What is it, in teenaged girls, that tells them that asking umpteen times will finally give them the result they wish? My answer started at no. It will not change. I will not be convinced otherwise. My answer will not change and the only place you have to go from there is your room with no phone, no TV, no computer and no friends. Why on earth do you always pursue this course and not quit whilst you are ahead? Teenagers in particular are dumber than doorknobs, all the while convinced of their absolute right to be annoying with their ignorance. It only convinces me that parents who send their children off to boarding school have the right idea.
My husband, when he got home pretended to be on a business call so long that they lost all hope of seeing the movie they wanted. Looks like Movies on Demand are the second choice on the weekend.
On Saturday, I wake two hours past my usual time, and stretch then jump out of bed, eager to get started with my plans. I did everything I had planned, and that evening chose to take the spawn and her pal bowling for a couple of hours. Yes, I am an oak who needed to get away from all the things I found I needed to do after I'd done what I needed to do. You see, it's a vicious cycle.
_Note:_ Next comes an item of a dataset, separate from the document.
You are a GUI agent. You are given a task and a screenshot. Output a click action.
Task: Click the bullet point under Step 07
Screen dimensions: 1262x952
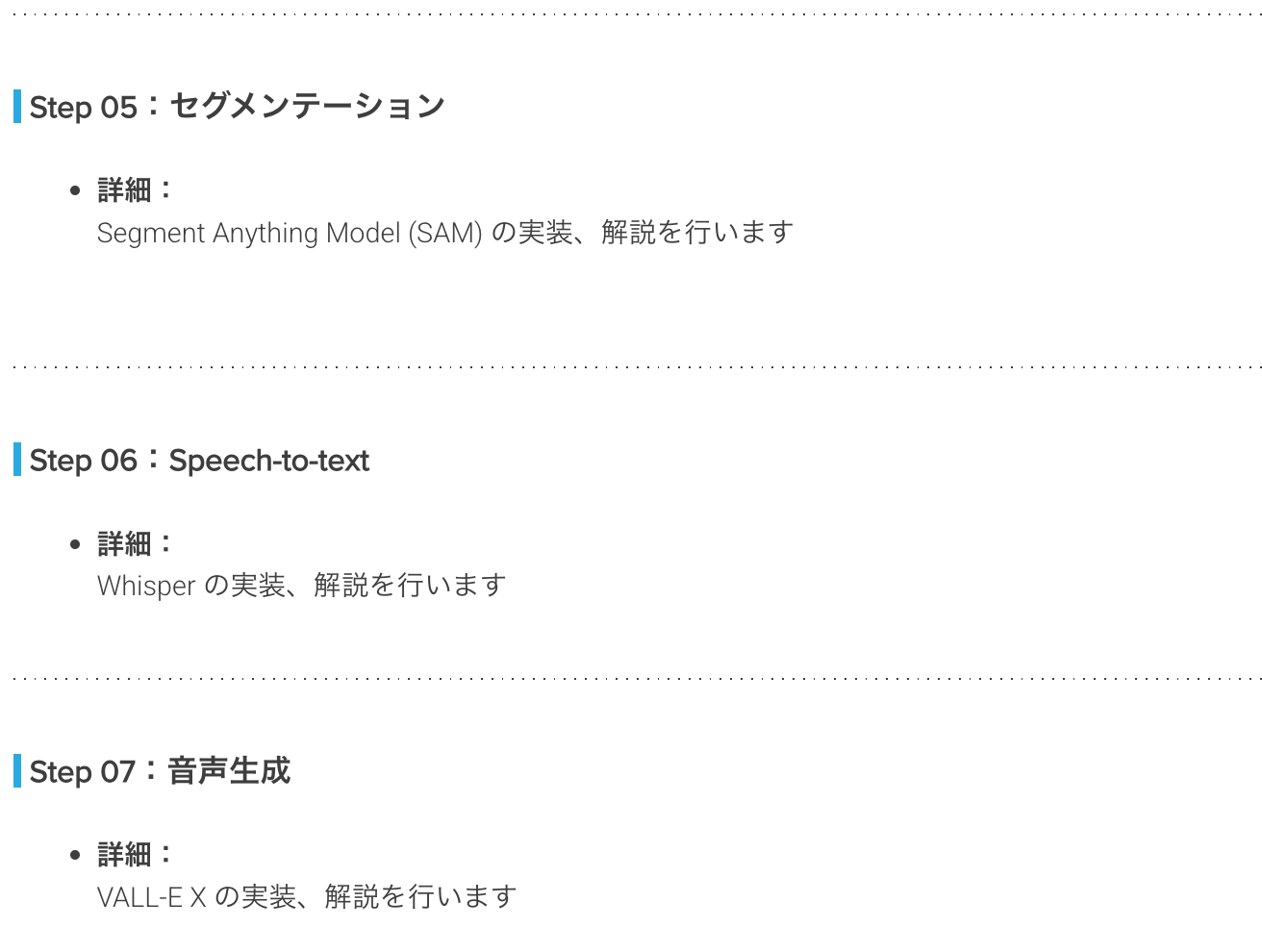coord(76,855)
I've spent the weekend cooking, baking, cleaning, folding, picking up, hanging, stooping, scrubbing, sweeping, mopping, vacuuming, dusting, and I'm happy. I've yet to go anywhere I did not want to go, and I've stood firm. The only thing I have not done is buy some yarn I need to finish a project I started months ago. A baby blanket for a friend whose first child is due soon. I'll pick it up this week when I'm running errands at lunch. I really mean it. I'm an oak!